Niakara, 12 mars 2026 (AIP) – Les autorités administratives et les responsables de la filière anacarde ont appelé l’ensemble des acteurs de Niakara à respecter scrupuleusement les dispositions réglementaires encadrant la commercialisation de la noix de cajou, en vue de garantir une campagne 2026 transparente et profitable aux producteurs.
Le lancement officiel de cette campagne s’est tenu, lundi 9 mars 2026 à la préfecture de Niakara, sous la présidence du préfet du département, Maténin Ouattara, et en présence des acteurs locaux de la filière, des responsables des forces de défense et de sécurité ainsi que des représentants du Conseil du coton, de l’anacarde et du karité (CCAK) de la région du Hambol.
Au cours de cette rencontre, le délégué régional du CCAK du Hambol, Issouf Konaté, a insisté sur l’importance du respect des règles qui encadrent la commercialisation de la noix de cajou, notamment l’identification des acheteurs et de leurs pisteurs, les conditions de séchage et de tri des noix, ainsi que les modalités de transport et de vente du produit.
Selon lui, ces mesures visent à renforcer la traçabilité de la production nationale, lutter contre les pratiques frauduleuses et préserver la qualité de la noix de cajou ivoirienne sur les marchés.
M. Konaté a particulièrement attiré l’attention des producteurs sur la responsabilité qui leur incombe dans l’opération de séchage des noix, rappelant que cette étape est déterminante pour maintenir la valeur marchande du produit.
« L’acheteur ne doit pas sécher les noix de cajou. Lorsque cette disposition n’est pas respectée, certains acheteurs en profitent pour réduire le prix du kilogramme sous prétexte que le produit n’a pas été séché », a-t-il expliqué, invitant les producteurs à livrer des noix bien séchées et soigneusement triées.

__Enregistrements fournis__:

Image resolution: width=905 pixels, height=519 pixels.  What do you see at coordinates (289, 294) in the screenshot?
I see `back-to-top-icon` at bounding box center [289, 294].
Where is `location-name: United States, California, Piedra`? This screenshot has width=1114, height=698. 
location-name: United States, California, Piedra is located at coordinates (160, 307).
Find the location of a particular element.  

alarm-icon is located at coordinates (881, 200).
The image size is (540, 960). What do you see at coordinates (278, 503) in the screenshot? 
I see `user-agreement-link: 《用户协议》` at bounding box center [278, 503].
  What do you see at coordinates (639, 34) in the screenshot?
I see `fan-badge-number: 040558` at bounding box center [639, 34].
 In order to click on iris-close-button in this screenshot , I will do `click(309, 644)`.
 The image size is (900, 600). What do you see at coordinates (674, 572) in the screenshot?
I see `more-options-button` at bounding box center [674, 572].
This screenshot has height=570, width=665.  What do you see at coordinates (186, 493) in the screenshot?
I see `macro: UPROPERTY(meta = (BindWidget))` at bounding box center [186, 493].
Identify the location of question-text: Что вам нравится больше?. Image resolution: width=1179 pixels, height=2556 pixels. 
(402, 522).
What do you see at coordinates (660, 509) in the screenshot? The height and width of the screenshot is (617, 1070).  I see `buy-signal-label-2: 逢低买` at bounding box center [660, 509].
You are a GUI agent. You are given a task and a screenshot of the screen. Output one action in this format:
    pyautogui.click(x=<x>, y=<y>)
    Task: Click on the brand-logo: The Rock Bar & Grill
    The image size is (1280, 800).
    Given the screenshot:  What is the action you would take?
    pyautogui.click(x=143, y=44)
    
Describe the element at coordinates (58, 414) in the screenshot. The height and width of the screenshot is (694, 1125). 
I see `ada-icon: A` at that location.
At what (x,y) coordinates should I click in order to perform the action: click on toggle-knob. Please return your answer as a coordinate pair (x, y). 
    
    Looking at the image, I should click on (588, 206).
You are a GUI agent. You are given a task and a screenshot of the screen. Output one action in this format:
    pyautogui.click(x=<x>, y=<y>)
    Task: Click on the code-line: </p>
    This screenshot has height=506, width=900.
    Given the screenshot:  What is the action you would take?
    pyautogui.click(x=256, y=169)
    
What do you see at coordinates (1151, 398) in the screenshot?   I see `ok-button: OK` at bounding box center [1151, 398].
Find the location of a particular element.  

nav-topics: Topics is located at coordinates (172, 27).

__Activité 1__: Résumez en deux phrases l'article sur la campagne de l'anacarde à Niakara.
__Activité 2__: Poursuivez l'article sur la campagne de l'anacarde à Niakara après son dernier paragraphe.
Les enregistrements ne sont pas nécessaires ici.

__Résultat 1__: La campagne 2026 de commercialisation de la noix de cajou a été lancée le lundi 9 mars 2026 à la préfecture de Niakara, sous la présidence du préfet Maténin Ouattara. Les autorités et les responsables de la filière y ont appelé les acteurs à respecter les règles de commercialisation : le délégué régional du CCAK du Hambol, Issouf Konaté, a souligné qu'elles renforcent la traçabilité, combattent la fraude et préservent la qualité, et il a rappelé aux producteurs que c'est à eux, et non à l'acheteur, de sécher les noix.

__Résultat 2__:
Le responsable régional du CCAK a également rappelé que toute opération d’achat de noix de cajou doit obligatoirement être accompagnée de documents de commercialisation réglementaires.
« Tout acheteur qui se rendrait coupable d’achat sans documents s’expose à des poursuites judiciaires. Il ne s’agit pas d’une simple irrégularité administrative, mais d’une infraction relevant de la loi », a-t-il averti.
Au plan national, le ministre de l’Agriculture, du Développement rural et des Productions vivrières, Koné Nabagné Bruno, a annoncé le prix bord champ du kilogramme de noix de cajou bien séchée et triée à 400 FCFA pour la campagne de commercialisation 2026, en baisse de 25 FCFA par rapport à la campagne précédente.
Cette décision, a-t-il expliqué lors de la deuxième édition des Journées nationales du producteur du coton et de l’anacarde (JNPCA), tenue les 6 et 7 février à la Fondation Félix Houphouët-Boigny pour la recherche de la paix à Yamoussoukro, tient compte du contexte économique international, de l’évolution du marché mondial et de la nécessité d’assurer aux producteurs une rémunération aussi stable que possible.